Os hábitos de consumo no Brasil

Enviada em 09/04/2018

No filme Os Delírios de Consumo de Becky Bloom (2009), a roteirista Tracey Jackson exemplificou o típico homem moderno, repleto de desejos e necessidades supérfluas. Na trama, a personagem Becky precisa ser internada em uma clínica de reabilitação após começar a comprar compulsivamente coisas que não precisa. Fora da ficção, o consumismo configura um problema social a partir do momento em que a população excede os gastos e ultrapassa seu poder de compra.

Em primeira análise, pode-se estudar as transformações incisivas pelas quais passou a sociedade após a Revolução Industrial. Embora tal processo tenha nascido na Inglaterra, influenciou o mundo de forma irreversível. Nesse contexto, iniciou-se a pós-modernidade que é marcada pela transição da sociedade de produção para o consumo. As populações que foram expostas a esse processo foram instigadas a comprar progressivamente mais produtos, que na conjectura hodierna se alia aos mecanismos midiáticos construindo uma modernidade líquida e alienada.
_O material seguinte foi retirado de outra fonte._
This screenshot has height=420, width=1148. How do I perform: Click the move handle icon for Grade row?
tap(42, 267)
Segundo Zygmunt Bauman, a pós-modernidade é caracterizada pela liquidez, ou seja, relações rápidas, efêmeras e inconstantes com o meio. No cenário atual, todos os dias são lançados novos itens que podem estar inseridos em circunstâncias diversas, como a tecnologia. Primordialmente, a mídia funciona como um mecanismo propulsor, bombardeando sem cautela a massa populacional com padrões que devem ser seguidos para que haja aceitação no ambiente em que o indivíduo convive.

Outrossim, as crianças são mais vulneráveis nessa esfera, haja vista que até mesmo adultos são ludibriados. De acordo com pesquisa do Instituto Alana, 62% dos pais influenciam levemente ou não influenciam os desejos de consumo dos seus filhos. Desse modo, fatores midiáticos como as propagandas televisivas e o uso de personagens infantis famosos são usados como portal entre os pequenos e o mundo do consumo. Por conseguinte, crescerão sem o desenvolvimento de uma consciência acerca dos hábitos de consumo ou senso crítico para julgar compras necessárias.
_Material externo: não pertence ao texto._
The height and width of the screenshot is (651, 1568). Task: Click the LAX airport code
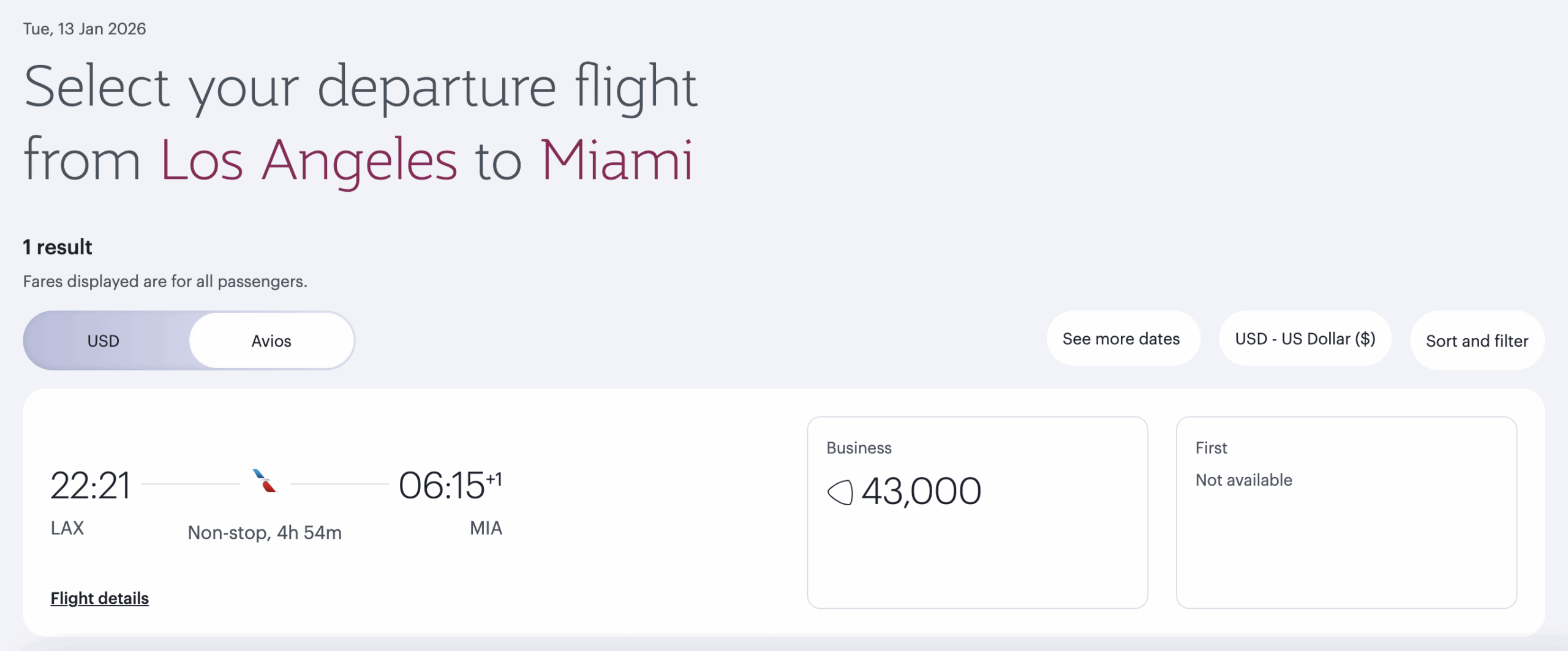click(67, 528)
Entende-se, portanto, que medidas devem ser tomadas. Destarte, o MEC em parceria com o Conselho de Autorregulamentação Publicitária deverá criar políticas públicas que interfiram no conteúdo que é propagado nos meios midiáticos que circulam no Brasil, devendo exibir em horários de máxima audiência pequenos vídeos exemplificando em linguagem simples como funciona o poder de compra dos brasileiros e ilustrando como deve ser administrado o consumo. Como também, pessoas que tenham seus nomes cadastrado como pendentes no SPC (Serviço de Proteção ao Crédito), deverão ser submetidos a medidas socioeducativas para que não voltem a gastar mais do que podem, tais medidas devem ser ampliadas para dentro das escolas, para que crianças desenvolvam o senso crítico.